▸ **Material**
········

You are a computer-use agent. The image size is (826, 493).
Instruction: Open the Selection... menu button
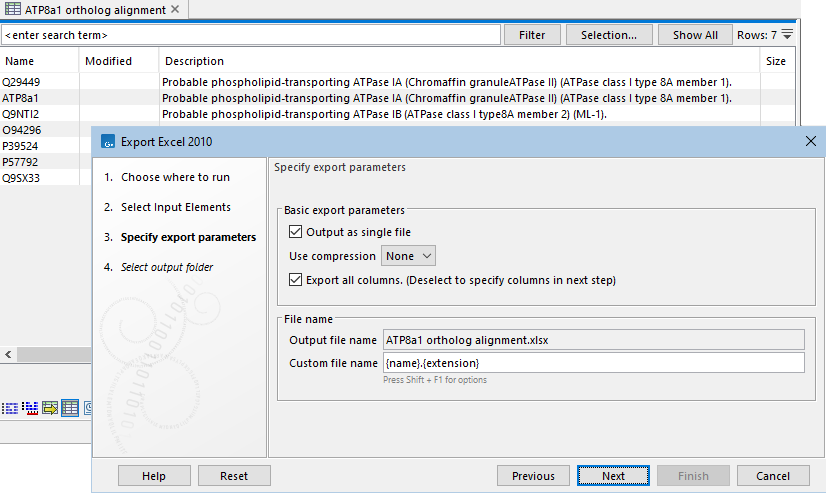[x=608, y=35]
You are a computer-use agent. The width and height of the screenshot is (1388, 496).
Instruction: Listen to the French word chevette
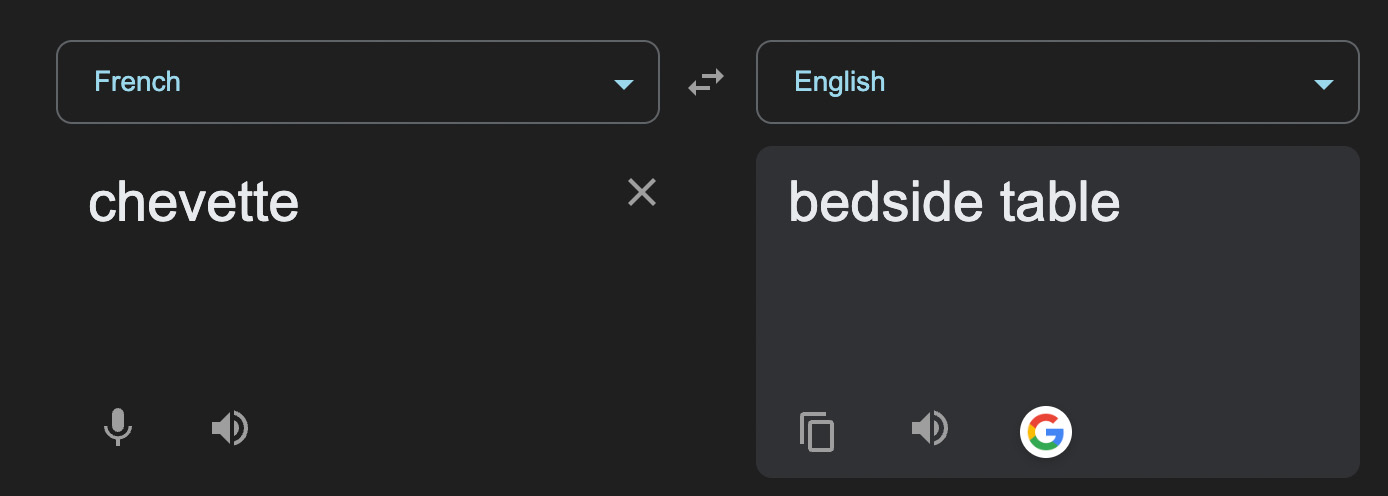coord(230,428)
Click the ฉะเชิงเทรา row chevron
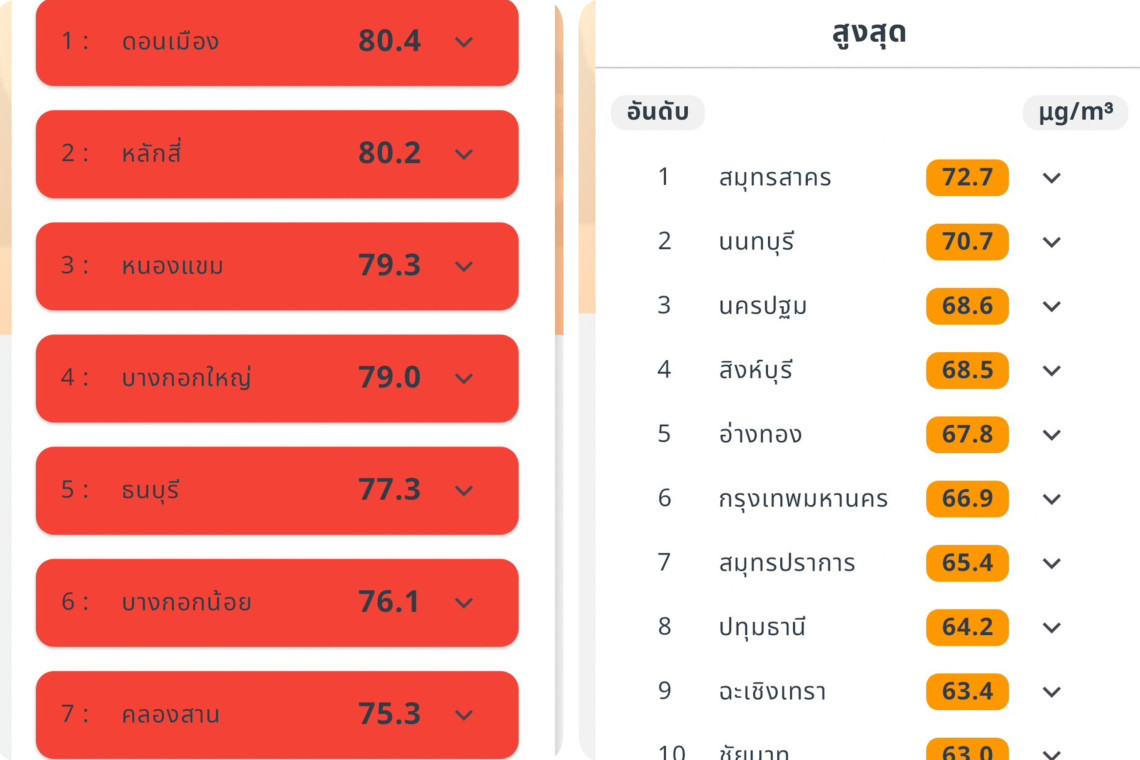 (1051, 692)
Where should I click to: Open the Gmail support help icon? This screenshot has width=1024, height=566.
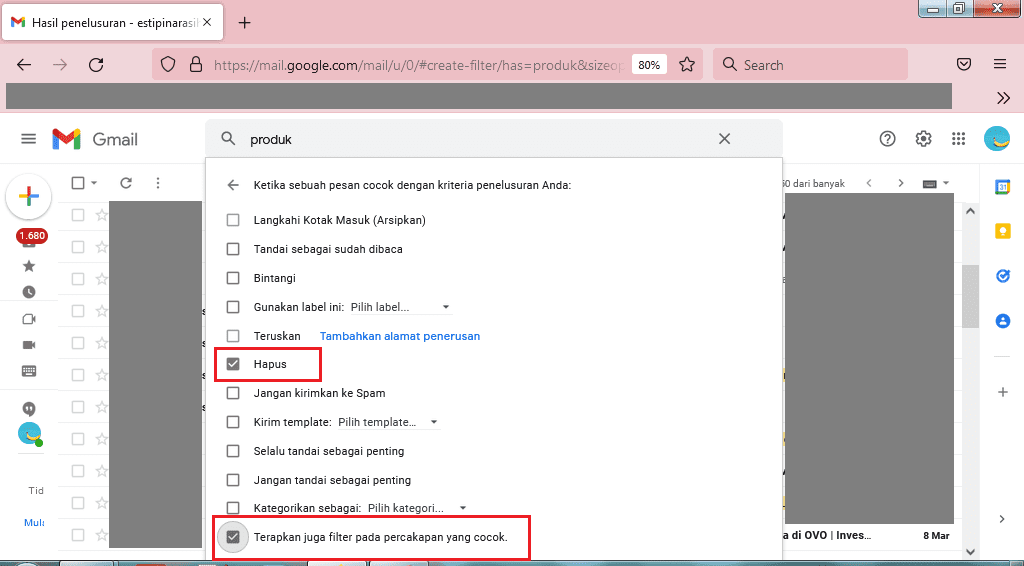[887, 139]
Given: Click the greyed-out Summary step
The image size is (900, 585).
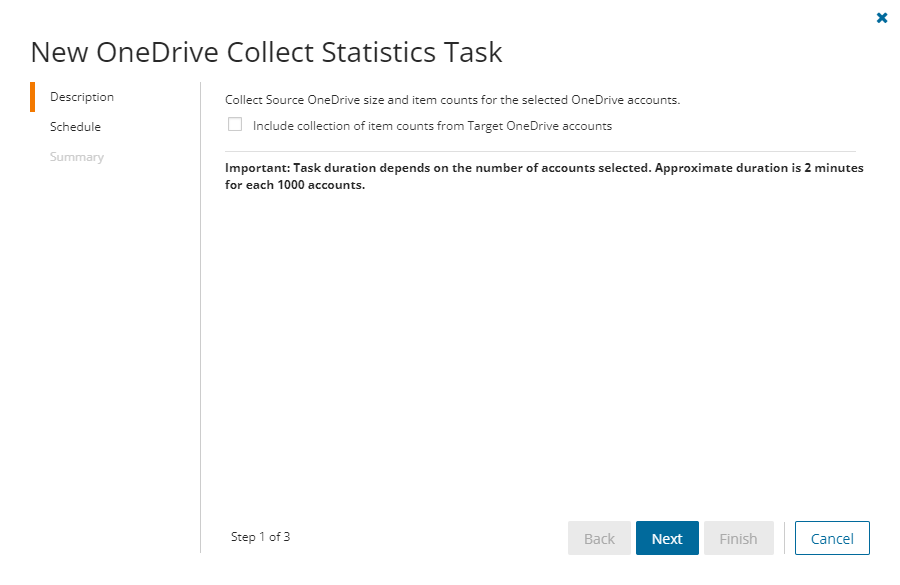Looking at the screenshot, I should point(77,157).
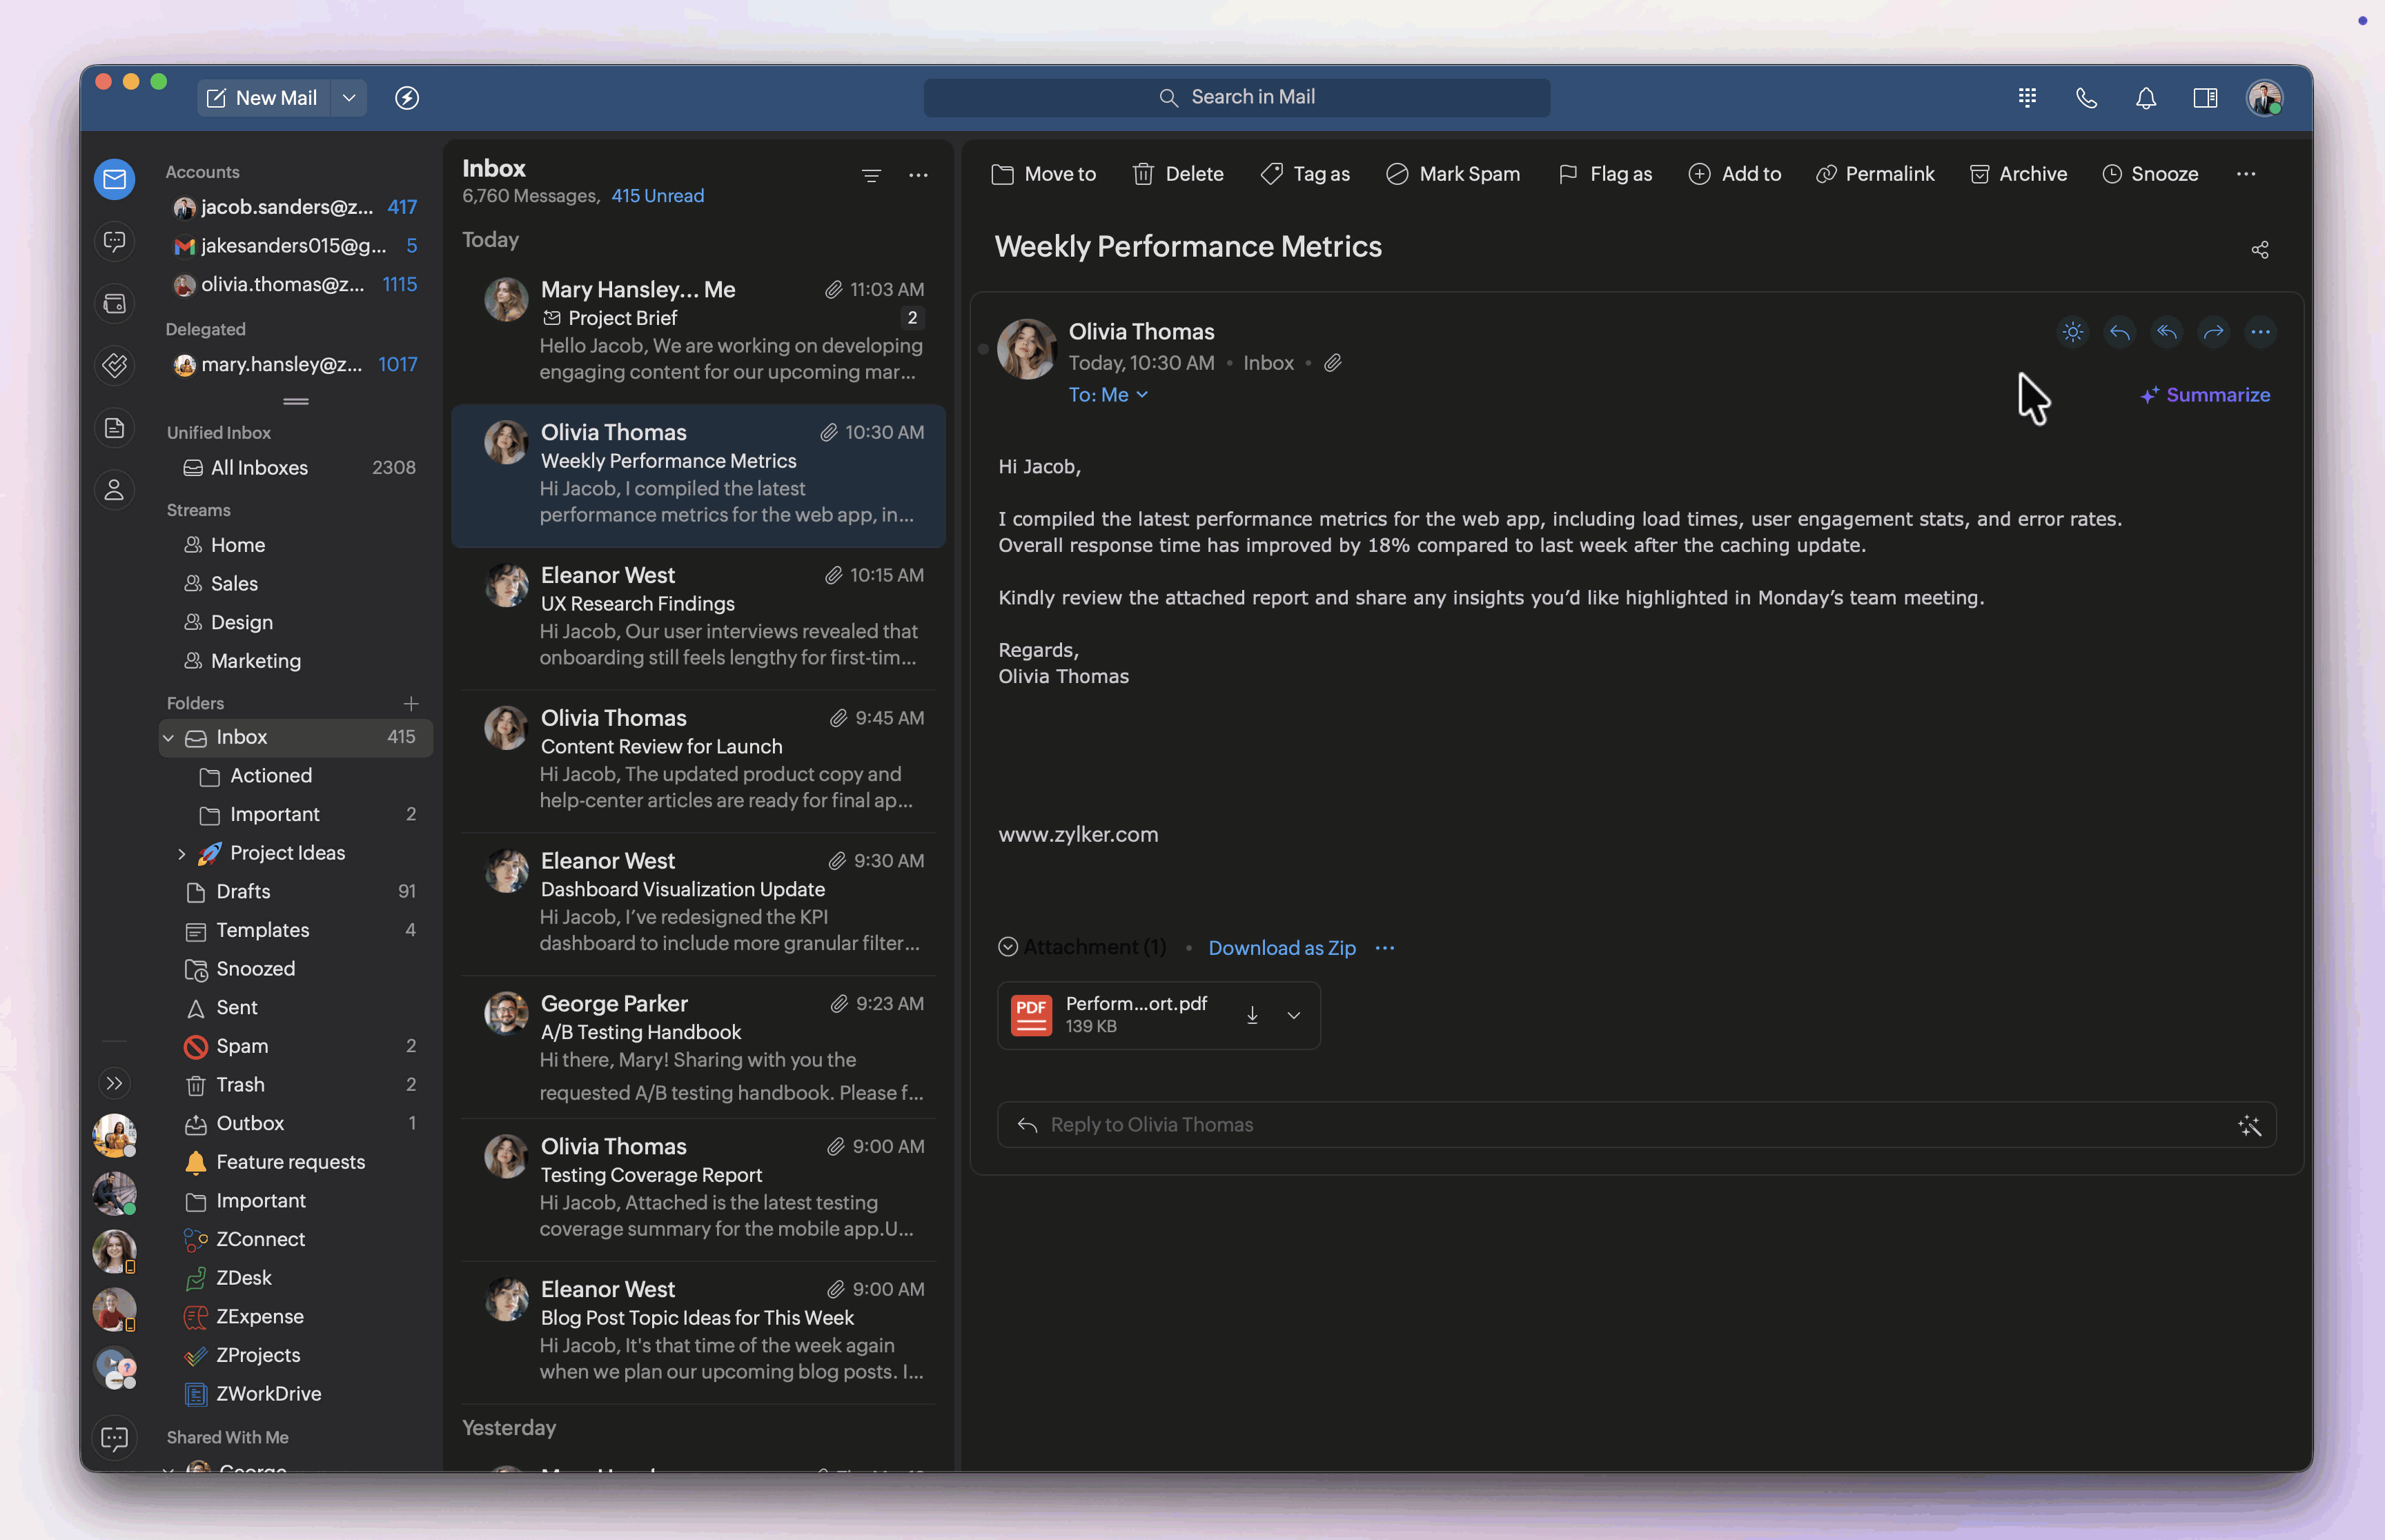This screenshot has height=1540, width=2385.
Task: Open the Drafts folder
Action: (x=243, y=892)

········

▸ **What this task involves**
Rewrite the listing above, changing every occurrence of "computer-use agent" to "GUI agent" and leaving everything else unchanged. Omit the pictures from your output.

▸ **Full solution**
You are a GUI agent. The image size is (826, 493).
Instruction: Open the Selection... menu button
[x=608, y=35]
You are a GUI agent. The width and height of the screenshot is (1388, 496).
Instruction: Listen to the French word chevette
coord(230,428)
Click the ฉะเชิงเทรา row chevron
 (1051, 692)
Where should I click to: Open the Gmail support help icon? This screenshot has width=1024, height=566.
[887, 139]
Given: Click the greyed-out Summary step
The image size is (900, 585).
Looking at the screenshot, I should point(77,157).
This screenshot has height=1540, width=2385.
Task: Open the Drafts folder
Action: (x=243, y=892)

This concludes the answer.